Basta una idea simplista, y maniquea, para contemplar el panorama de fondo. Todos tenemos claro que aunque aparecieran los mayores escándalos y situaciones vergonzosas (vamos a exagerar: imagínense por un momento que los líderes de PP o PSOE con pillados "robando a mano armada"), el bipartidismo seguiría recibiendo millones de votos en las siguientes elecciones. Y esto no se debe a otra cosa a que se ha convertido en un nuevo "turnismo", un sistema cimentado en el poder de las élites financieras y empresariales y en el control del Estado por un conjunto de cargos públicos para no permitir más alternativas políticas que ellos mismos. Tras cualquier crisis, y la consiguiente adaptación del sistema, todo vuelve a la calma y a la rutina, a dos partidos cuyas praxis de gobierno apenas difieren en detalles menores, no sólo en sus políticas sino también en el modo de ejercer el gobierno y la oposición: los argumentos y las formas son intercambiables, tanto como ellos.

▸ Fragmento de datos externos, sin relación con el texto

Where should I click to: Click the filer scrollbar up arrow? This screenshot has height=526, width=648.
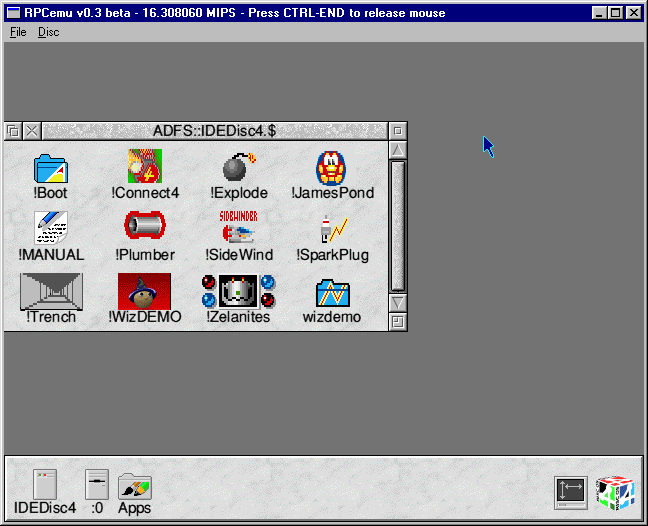click(398, 150)
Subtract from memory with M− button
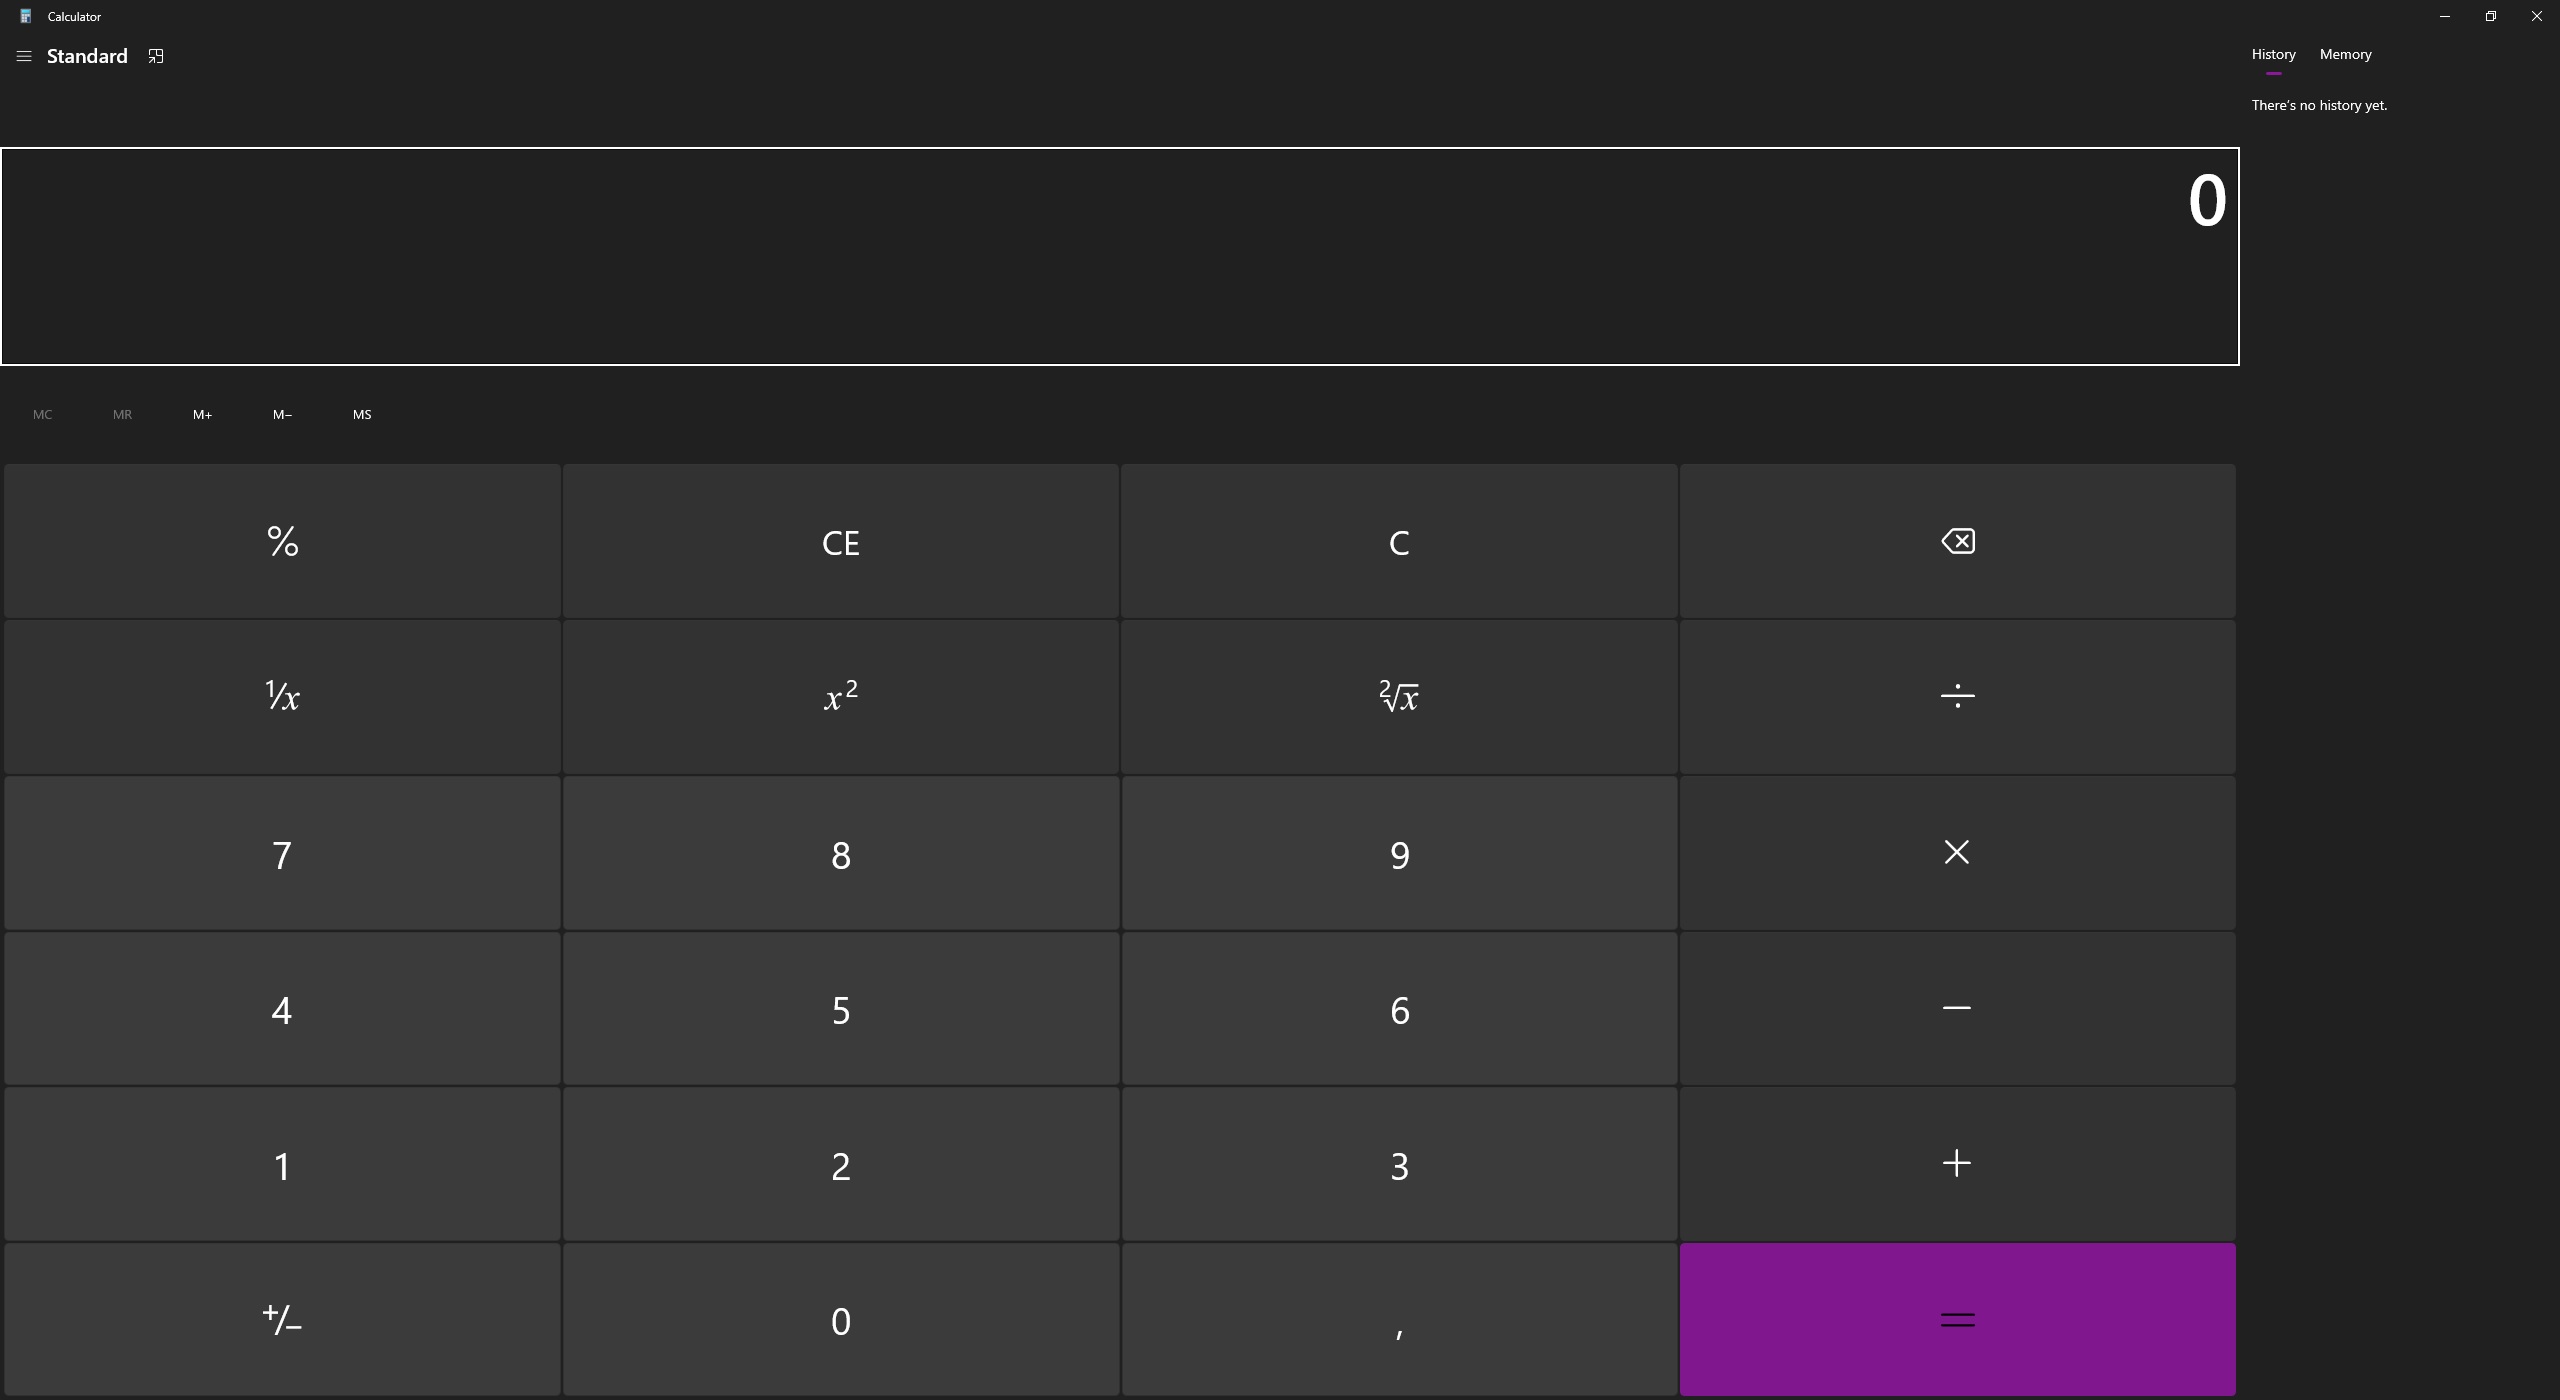 (x=282, y=414)
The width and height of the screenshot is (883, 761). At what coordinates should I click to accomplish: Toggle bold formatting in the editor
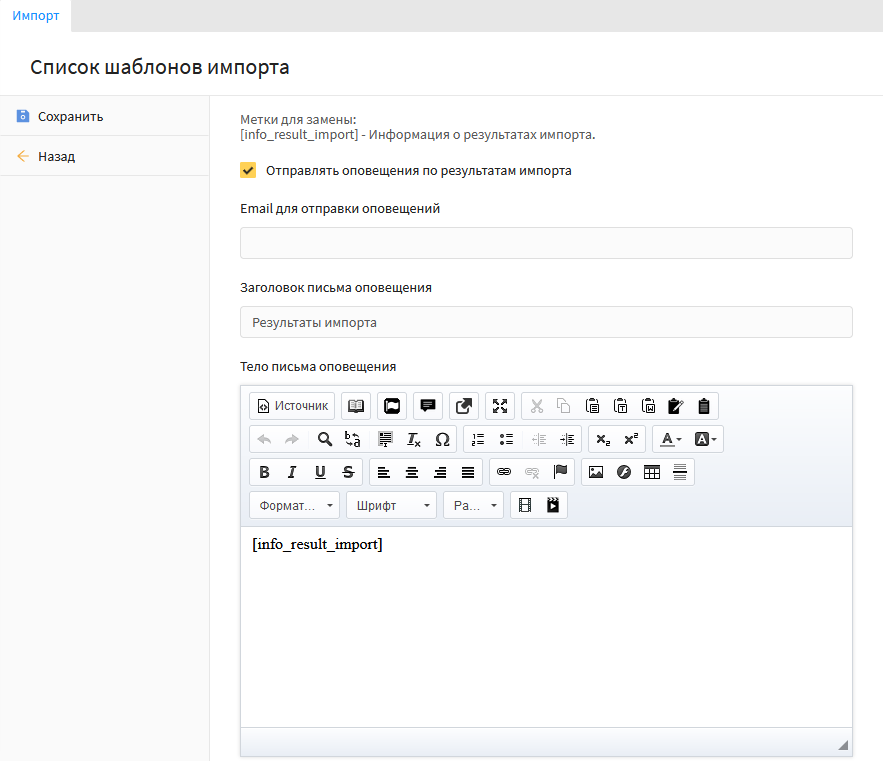pyautogui.click(x=264, y=472)
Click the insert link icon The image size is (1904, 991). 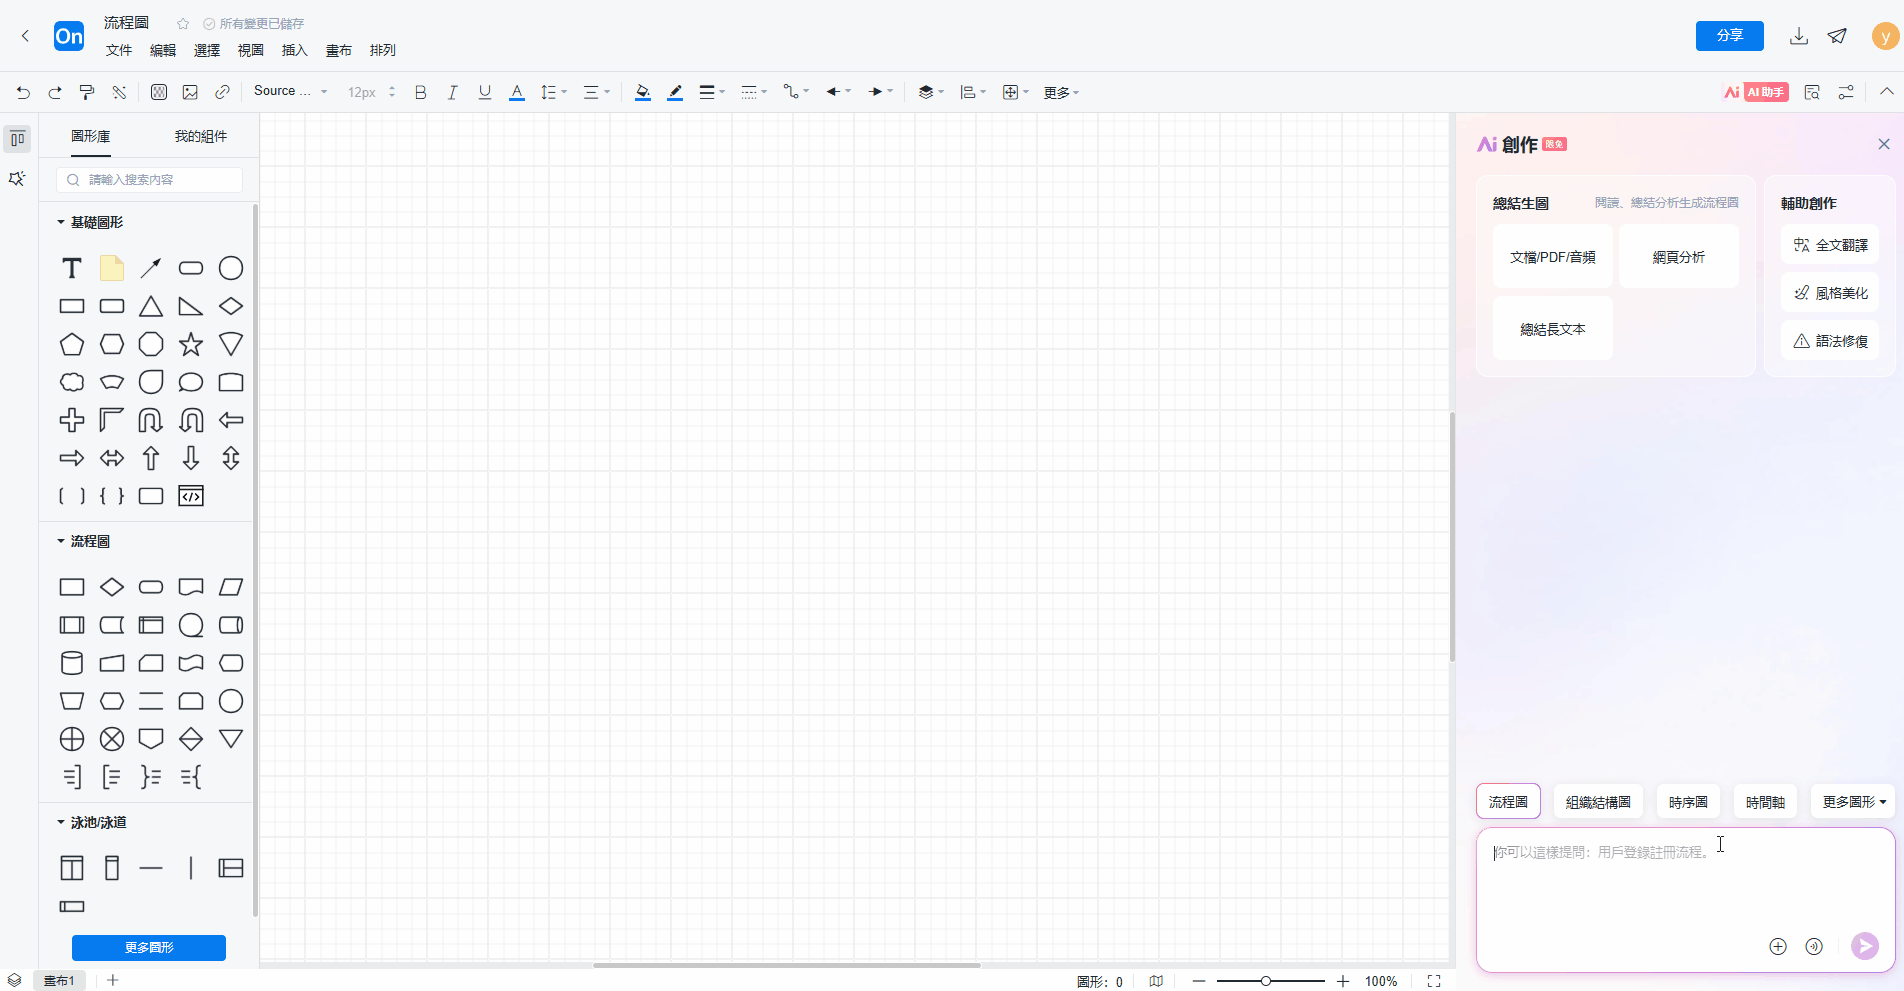coord(222,92)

Y, en un ejercicio de perfeccionamiento del sistema, ahora nos someten a un "exceso de política". ¿Se dan ustedes cuenta de que desde hace un tiempo todo nuestro panorama informativo está dominado por la política? Por la política entendida como este lamentable espectáculo. Todo son debates, tertulias, reportajes, especiales informativos,... empezando por esta columna y quien les habla. Todos participamos del juego. Sin embargo, es una politización que no aporta nada, que frustra. Se reduce la información a meros enfrentamientos superficiales sobre temas que no aportan soluciones a los problemas reales, porque el objetivo es únicamente posicionarnos en bloques rivales, los mismos que sustentan al "turnismo".
Esta politización termina provocando el desánimo, el cansancio y el desapego hacia la política real. Se convierte el gobierno de los asuntos públicos en un producto de fácil consumo, del que uno se cansa pronto y termina desechando, lo que permite que todo quede en manos de los "profesionales", aquellos que viven de la política-espectáculo. Esta es la mejor manera de evitar alternativas, proyectos políticos serios y oposición real al bipartidismo. Es la apoteosis en las herramientas políticas del "turnismo": nos cansa de sí mismo para que permitamos su permanencia.
¿Están también cansados y asqueados? Entonces lo están consiguiendo. Bienvenidos al "turnismo" del siglo XXI.